_SELECTED TEXT_.
⟨
Sections

Commentary

Op-ed

Russian Offer on Warheads a Good Idea

While awaiting word on the outcome of the U.S. presidential election, Russian President Vladimir Putin has reiterated his desire for deep cuts in nuclear forces.

He reportedly would consider a treaty permitting Russia and the United States only 1,000 strategic nuclear warheads each. Although Mr. Putin’s proposal springs largely from Russia’s economic weakness, it is a very sound idea. Whoever wins Florida’s electoral votes would be well advised to take his suggestion seriously.

Today, the United States has about 8,000 long-range or strategic nuclear warheads and Russia has 6,500—these on top of many thousands more tactical and reserve warheads on each side.

The strategic numbers are to be cut in half by START II, assuming that it actually goes into effect, and both countries are committed to a START III process to make further cuts. But discussion of reductions below about 2,000 to 2,500 strategic warheads has met resistance within the U.S. defense establishment.

Deep cuts to about 1,000 warheads on a side make sense. Ideally, that ceiling would apply not only to strategic arsenals, but to the total of all strategic, tactical and reserve warheads for each country.

In geopolitical terms, cutting U.S. and Russian arsenals to 1,000 warheads each has a simple and compelling logic. It is low enough to save lots of money, particularly in cash-starved Russia, helping it to improve the condition of remaining nuclear forces to make them more secure and less prone to accident. Even in the United States, the military could make good use of the $2 billion or more in annual savings to pay for the types of forces that it uses around the world.

Yet a ceiling of 1,000 warheads is high enough to allow the two countries to retain their nuclear superpower status, allowing these cuts to proceed without involving China, Britain, France and other nuclear powers. These latter countries, as well as Israel, each have nuclear arsenals of up to a few hundred nuclear weapons.

A ceiling of 1,000 warheads on a side also makes sense militarily. The Pentagon disagrees, claiming that existing nuclear war plans require thousands of warheads to cover all targets. But those war plans are fundamentally wrongheaded.

There is much to debate in the post-Cold War world about what nuclear weapons are for, the types of extreme scenarios in which they might be used and the morality of a nuclear attack. But there is no serious argument for keeping the ability to conduct nuclear strikes with thousands of warheads, which would mean Armageddon, killing hundreds of millions.
⟩
_AIM OF THE TASK_. According to the op-ed on Russia's warhead offer, how many strategic nuclear warheads does Russia have today?

_EXTRACTED ENTRIES_.
⟨
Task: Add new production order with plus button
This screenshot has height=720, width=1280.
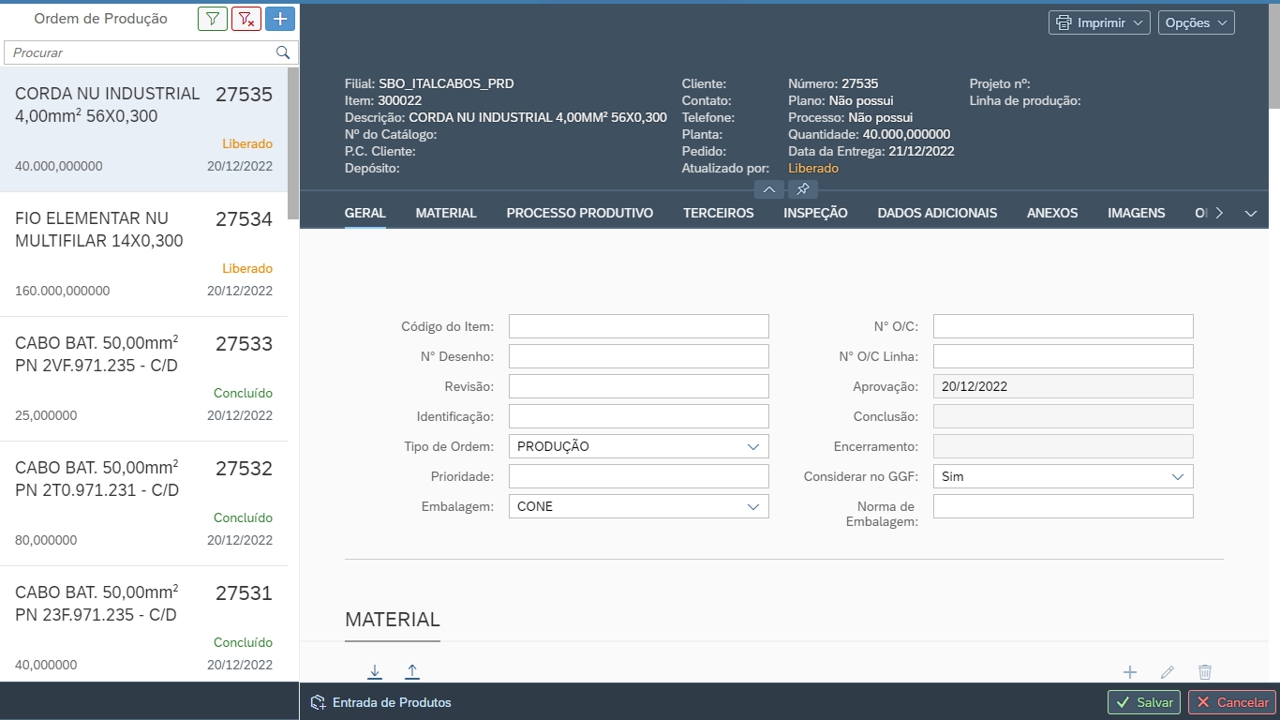Action: (280, 19)
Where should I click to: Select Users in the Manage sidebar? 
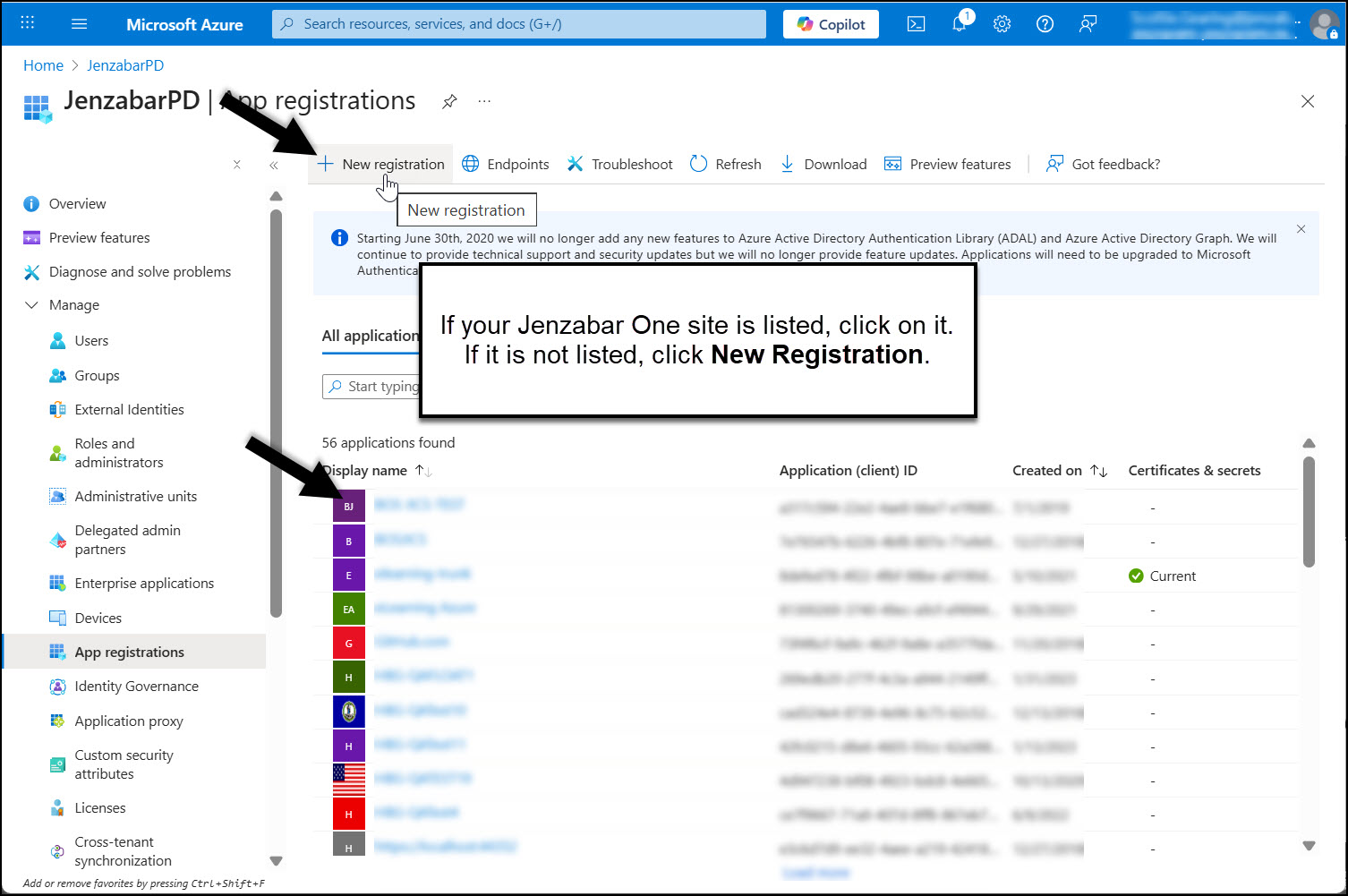90,340
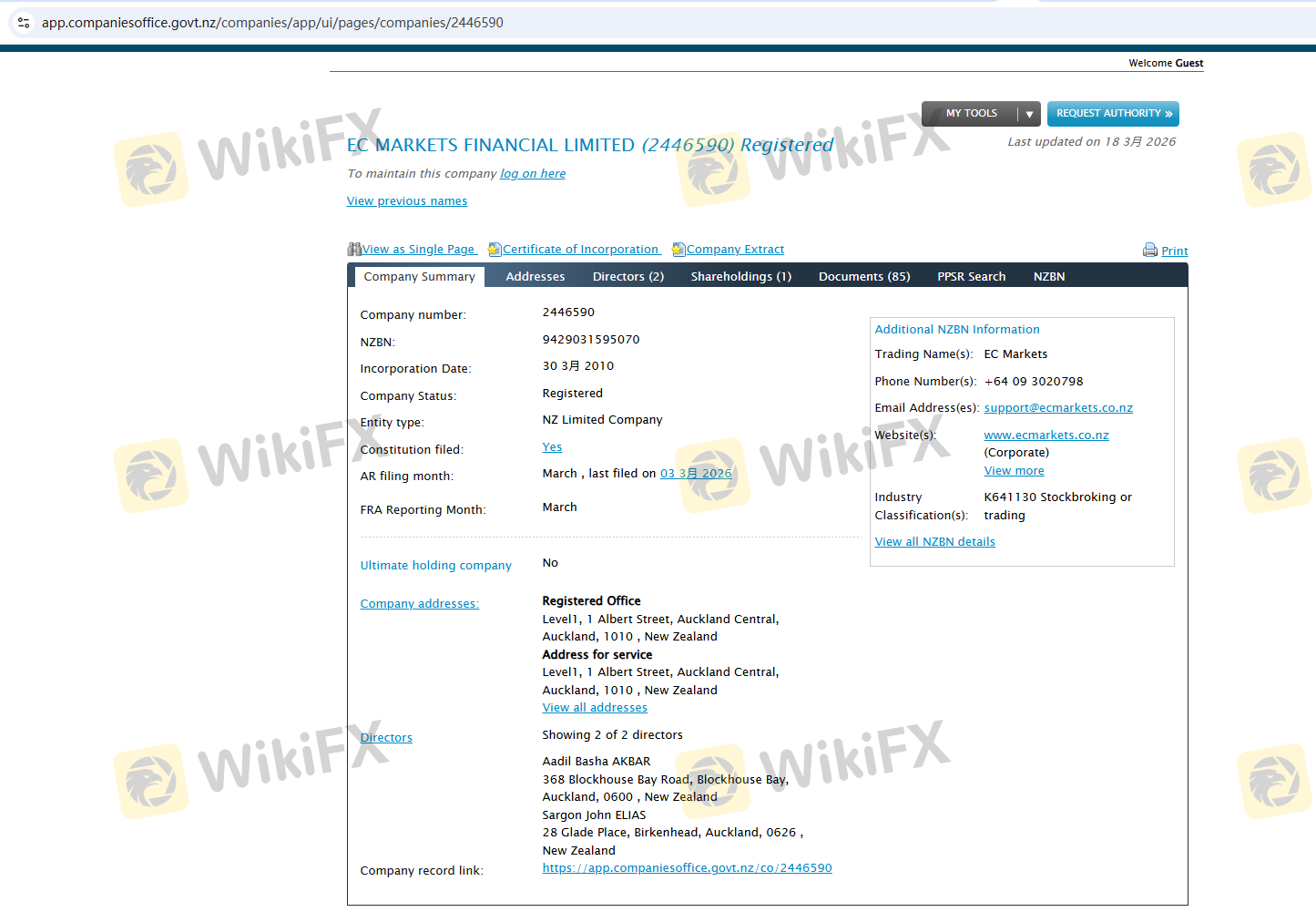This screenshot has height=912, width=1316.
Task: Click the binoculars View as Single Page icon
Action: (x=354, y=250)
⟩
_ANSWER SPACE_. 6,500